Камиль лежал на кровати Робеспьера, закинув руки за голову, и глядел в потолок. Робеспьер сидел за столом.
– Все это очень странно, – заметил он.
– Да. Он мог бы выбрать из дюжины женщин. Она не особенно хороша собой и не принесет ему большого приданого, но она вскружила ему голову, и он совершенно утратил чувство меры. К тому же она из семьи роялистов и одержима религией.
– Нет, я о другом, чуть раньше мы говорили о деле Дюмурье. Впрочем, продолжайте.
– Она вкладывает ему в голову странные идеи.
– Не думаю, что какая-то девчонка способна вложить идеи в голову Дантону.
– В данное время он легко поддается влиянию.
– Вы про роялистские идеи?
– Не совсем, однако он стал мягче. Сказал мне, что не хочет суда над Антуанеттой. Разумеется, он подвел разумное основание – якобы если оставить Антуанетту в живых, ее родня в Европе будет сговорчивее в вопросе мирных переговоров.
– Ее родне нет до нее никакого дела. Если не судить Антуанетту, то трибунал – фарс. Она передала наши военные планы Австрии, она изменница.

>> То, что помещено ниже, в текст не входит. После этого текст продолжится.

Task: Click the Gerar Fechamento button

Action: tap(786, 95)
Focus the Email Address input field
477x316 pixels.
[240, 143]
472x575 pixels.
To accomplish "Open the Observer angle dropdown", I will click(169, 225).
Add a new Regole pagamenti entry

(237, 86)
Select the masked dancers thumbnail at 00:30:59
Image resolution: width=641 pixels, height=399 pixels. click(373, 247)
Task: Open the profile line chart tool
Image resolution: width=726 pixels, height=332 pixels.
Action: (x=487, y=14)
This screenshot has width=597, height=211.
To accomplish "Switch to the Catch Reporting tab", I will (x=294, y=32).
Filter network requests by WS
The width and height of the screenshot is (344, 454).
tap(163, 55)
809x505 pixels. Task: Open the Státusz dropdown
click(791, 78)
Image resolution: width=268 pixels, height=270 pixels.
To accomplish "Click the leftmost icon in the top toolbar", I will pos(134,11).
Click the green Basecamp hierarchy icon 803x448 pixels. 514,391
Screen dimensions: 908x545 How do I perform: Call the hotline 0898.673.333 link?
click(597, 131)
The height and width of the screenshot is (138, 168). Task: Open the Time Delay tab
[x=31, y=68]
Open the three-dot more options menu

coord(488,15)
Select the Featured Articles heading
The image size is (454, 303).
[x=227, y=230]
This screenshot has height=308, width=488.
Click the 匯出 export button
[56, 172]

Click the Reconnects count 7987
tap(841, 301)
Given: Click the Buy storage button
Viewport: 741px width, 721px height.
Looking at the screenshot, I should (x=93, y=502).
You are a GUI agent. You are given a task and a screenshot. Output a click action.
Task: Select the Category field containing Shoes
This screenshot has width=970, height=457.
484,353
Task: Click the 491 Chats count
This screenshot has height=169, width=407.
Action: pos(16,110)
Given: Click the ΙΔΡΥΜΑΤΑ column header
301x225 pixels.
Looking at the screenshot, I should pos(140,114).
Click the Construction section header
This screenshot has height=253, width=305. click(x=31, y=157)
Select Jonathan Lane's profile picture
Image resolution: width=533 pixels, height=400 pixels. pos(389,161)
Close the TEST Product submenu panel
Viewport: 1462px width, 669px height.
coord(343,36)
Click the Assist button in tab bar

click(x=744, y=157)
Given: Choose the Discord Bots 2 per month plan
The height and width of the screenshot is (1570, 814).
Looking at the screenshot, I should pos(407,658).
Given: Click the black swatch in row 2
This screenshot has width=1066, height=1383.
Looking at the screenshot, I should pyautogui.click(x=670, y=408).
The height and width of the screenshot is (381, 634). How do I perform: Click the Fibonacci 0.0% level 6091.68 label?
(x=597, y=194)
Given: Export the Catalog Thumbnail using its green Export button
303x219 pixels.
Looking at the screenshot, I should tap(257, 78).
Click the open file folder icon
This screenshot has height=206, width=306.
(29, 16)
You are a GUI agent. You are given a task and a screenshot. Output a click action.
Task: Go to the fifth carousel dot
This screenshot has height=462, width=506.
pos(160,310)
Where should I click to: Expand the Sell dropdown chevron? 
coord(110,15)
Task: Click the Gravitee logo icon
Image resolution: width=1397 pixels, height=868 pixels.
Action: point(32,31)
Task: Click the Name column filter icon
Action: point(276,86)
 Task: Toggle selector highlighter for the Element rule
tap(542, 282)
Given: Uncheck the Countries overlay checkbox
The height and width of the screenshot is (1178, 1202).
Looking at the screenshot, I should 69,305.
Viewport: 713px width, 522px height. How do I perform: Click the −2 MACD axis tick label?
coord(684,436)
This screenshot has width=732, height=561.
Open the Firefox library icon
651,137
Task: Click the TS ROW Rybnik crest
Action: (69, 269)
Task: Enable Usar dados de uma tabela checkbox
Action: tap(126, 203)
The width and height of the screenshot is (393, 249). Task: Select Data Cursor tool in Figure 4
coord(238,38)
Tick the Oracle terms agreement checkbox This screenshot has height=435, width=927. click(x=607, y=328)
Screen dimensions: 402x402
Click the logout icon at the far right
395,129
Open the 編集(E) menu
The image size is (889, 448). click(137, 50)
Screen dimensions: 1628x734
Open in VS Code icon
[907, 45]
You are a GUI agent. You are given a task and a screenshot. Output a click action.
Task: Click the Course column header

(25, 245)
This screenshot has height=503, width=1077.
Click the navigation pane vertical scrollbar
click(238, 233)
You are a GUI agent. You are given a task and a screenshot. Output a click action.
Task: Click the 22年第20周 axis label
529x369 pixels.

– Потом он сказал, что не стоит преследовать людей Бриссо, довольно того, что их изгнали из Конвента. Впрочем, тут вы с ним согласны.
– Только как частное лицо, Камиль. Помните, это только мое личное мнение, а не наставление нации.
– Мои личные и общественные взгляды одинаковы. Будь моя воля, бриссотинцы пошли бы под суд.
– И воля доктора Марата. – Робеспьер перевернул несколько листов. – Мирные переговоры Дантона не принесли заметного успеха?
– Не принесли. Дантон потратил четыре миллиона в России и Испании. Скоро речь пойдет о мире любой ценой. В этом вся его суть. Люди просто не знают. Мир и тишина.